Non, je prends mon temps et ça me convient bien.  Je suis un solitaire, je pourrais vivre dans une grotte, je n’ai pas de réseau… ça n’aide pas à avancer rapidement dans le chemin de la notoriété. Ce n’est pas dans ma manière d’être,  je n’ai pas envie de me forcer là-dessus. Par contre, je suis un solitaire qui aime bien les rencontres. Quand je fais un concert, après ma prestation, je vais voir les gens qui étaient dans la salle et je parle avec eux longtemps. J’adore ça. Juste, j’aime bien dissocier les deux. Pour répondre plus précisément à ta question, j’aimerai passer un échelon supplémentaire dans l’échelle du succès, mais uniquement pour pouvoir jouer plus souvent. J’ai fait 3 albums solos, 3 albums avec Les Acrobates, j’ai toujours la petite lueur d’espoir, mais en même temps, je relativise beaucoup.

Quand tu montes sur scène, tu te transfigures ou tu restes le même ?

Un peu les deux. C’est une petite partie de moi que je ressors au maximum. Aux « Chantiers des Francos », j’avais fait de belles rencontres avec Philippe Albaret et Benjamin Georjon qui me faisaient travailler la scène. Ils m’avaient dit que le but sur scène n’était pas forcément d’être naturel, mais de paraître naturel. Il faut qu’une partie naturelle de moi s’exprime vraiment… J’ai en moi un côté exubérant que je montre plus quand je suis sur scène, mais toujours avec de la fragilité et de la sincérité. Je suis un chanteur, je ne me cache pas derrière un micro.

Finalement, tu exprimes plus tes idées et ton ressenti sur scène que dans la vie ?

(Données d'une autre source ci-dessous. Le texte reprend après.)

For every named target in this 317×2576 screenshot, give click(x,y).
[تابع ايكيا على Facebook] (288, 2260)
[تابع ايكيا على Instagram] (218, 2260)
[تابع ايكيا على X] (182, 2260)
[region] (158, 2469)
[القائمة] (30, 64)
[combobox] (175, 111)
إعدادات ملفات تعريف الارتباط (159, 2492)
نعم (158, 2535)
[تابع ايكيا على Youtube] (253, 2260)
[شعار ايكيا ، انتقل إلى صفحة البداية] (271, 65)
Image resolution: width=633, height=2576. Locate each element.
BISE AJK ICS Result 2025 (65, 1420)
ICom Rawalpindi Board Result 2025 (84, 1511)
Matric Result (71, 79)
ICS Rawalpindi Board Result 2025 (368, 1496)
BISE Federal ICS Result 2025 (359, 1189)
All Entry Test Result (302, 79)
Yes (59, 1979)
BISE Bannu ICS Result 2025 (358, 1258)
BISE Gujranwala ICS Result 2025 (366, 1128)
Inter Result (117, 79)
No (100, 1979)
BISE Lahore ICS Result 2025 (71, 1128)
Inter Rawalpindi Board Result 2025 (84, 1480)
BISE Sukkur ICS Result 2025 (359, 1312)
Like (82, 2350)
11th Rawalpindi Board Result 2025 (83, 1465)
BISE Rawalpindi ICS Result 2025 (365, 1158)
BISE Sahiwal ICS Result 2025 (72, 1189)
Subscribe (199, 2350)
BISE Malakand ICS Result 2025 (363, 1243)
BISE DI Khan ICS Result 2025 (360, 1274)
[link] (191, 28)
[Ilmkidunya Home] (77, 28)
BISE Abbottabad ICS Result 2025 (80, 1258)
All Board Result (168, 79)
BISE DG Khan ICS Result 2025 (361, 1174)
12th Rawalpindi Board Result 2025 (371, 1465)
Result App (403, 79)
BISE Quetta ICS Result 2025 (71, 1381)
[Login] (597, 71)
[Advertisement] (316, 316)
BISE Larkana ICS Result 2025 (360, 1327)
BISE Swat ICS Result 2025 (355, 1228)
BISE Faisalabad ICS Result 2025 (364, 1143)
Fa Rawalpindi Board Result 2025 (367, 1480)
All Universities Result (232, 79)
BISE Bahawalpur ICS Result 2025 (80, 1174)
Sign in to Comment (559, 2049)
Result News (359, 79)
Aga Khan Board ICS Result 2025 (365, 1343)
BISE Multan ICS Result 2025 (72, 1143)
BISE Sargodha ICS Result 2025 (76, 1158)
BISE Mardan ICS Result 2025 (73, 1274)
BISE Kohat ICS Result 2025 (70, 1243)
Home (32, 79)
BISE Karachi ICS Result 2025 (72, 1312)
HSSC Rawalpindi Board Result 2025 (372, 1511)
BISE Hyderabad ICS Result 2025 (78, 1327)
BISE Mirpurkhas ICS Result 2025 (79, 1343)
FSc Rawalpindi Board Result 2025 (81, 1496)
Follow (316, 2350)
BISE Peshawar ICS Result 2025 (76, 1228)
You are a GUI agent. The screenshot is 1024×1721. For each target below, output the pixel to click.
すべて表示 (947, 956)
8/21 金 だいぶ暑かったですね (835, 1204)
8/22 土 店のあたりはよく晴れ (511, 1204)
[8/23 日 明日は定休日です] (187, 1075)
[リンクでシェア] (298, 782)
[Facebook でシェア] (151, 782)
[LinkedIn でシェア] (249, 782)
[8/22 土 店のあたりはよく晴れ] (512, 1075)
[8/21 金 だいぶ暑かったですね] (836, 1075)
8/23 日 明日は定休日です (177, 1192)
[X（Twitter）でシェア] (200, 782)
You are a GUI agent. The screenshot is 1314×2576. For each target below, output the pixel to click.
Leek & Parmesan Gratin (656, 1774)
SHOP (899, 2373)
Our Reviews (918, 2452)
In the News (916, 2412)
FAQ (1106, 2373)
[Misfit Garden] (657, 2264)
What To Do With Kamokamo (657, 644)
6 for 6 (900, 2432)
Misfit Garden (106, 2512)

Tu as raison. C’est plus facile pour moi en ayant une lumière en pleine poire, devant des gens, avec un micro. Peut-être que dans la vie, il faudrait que je me balade avec une petite estrade. C’est plus facile pour moi parce que je vais travailler le texte avant. Je sais ce que je vais dire, je ne pars pas dans l’inconnu. Le texte va être écrit, réécrit, je vais avoir peser le pour et le contre.

Depuis peu, tu es « Coup de Cœur de l’Académie Charles Cros 2013 ». C’est encourageant de recevoir ce genre de prix ?

Ça permet de se faire un peu remarquer et ça fait plaisir que son travail soit reconnu. Quand toi tu es quelqu’un qui est plus dans l’indépendance et qui vit un peu sur les chemins de traverse, oui, c’est utile.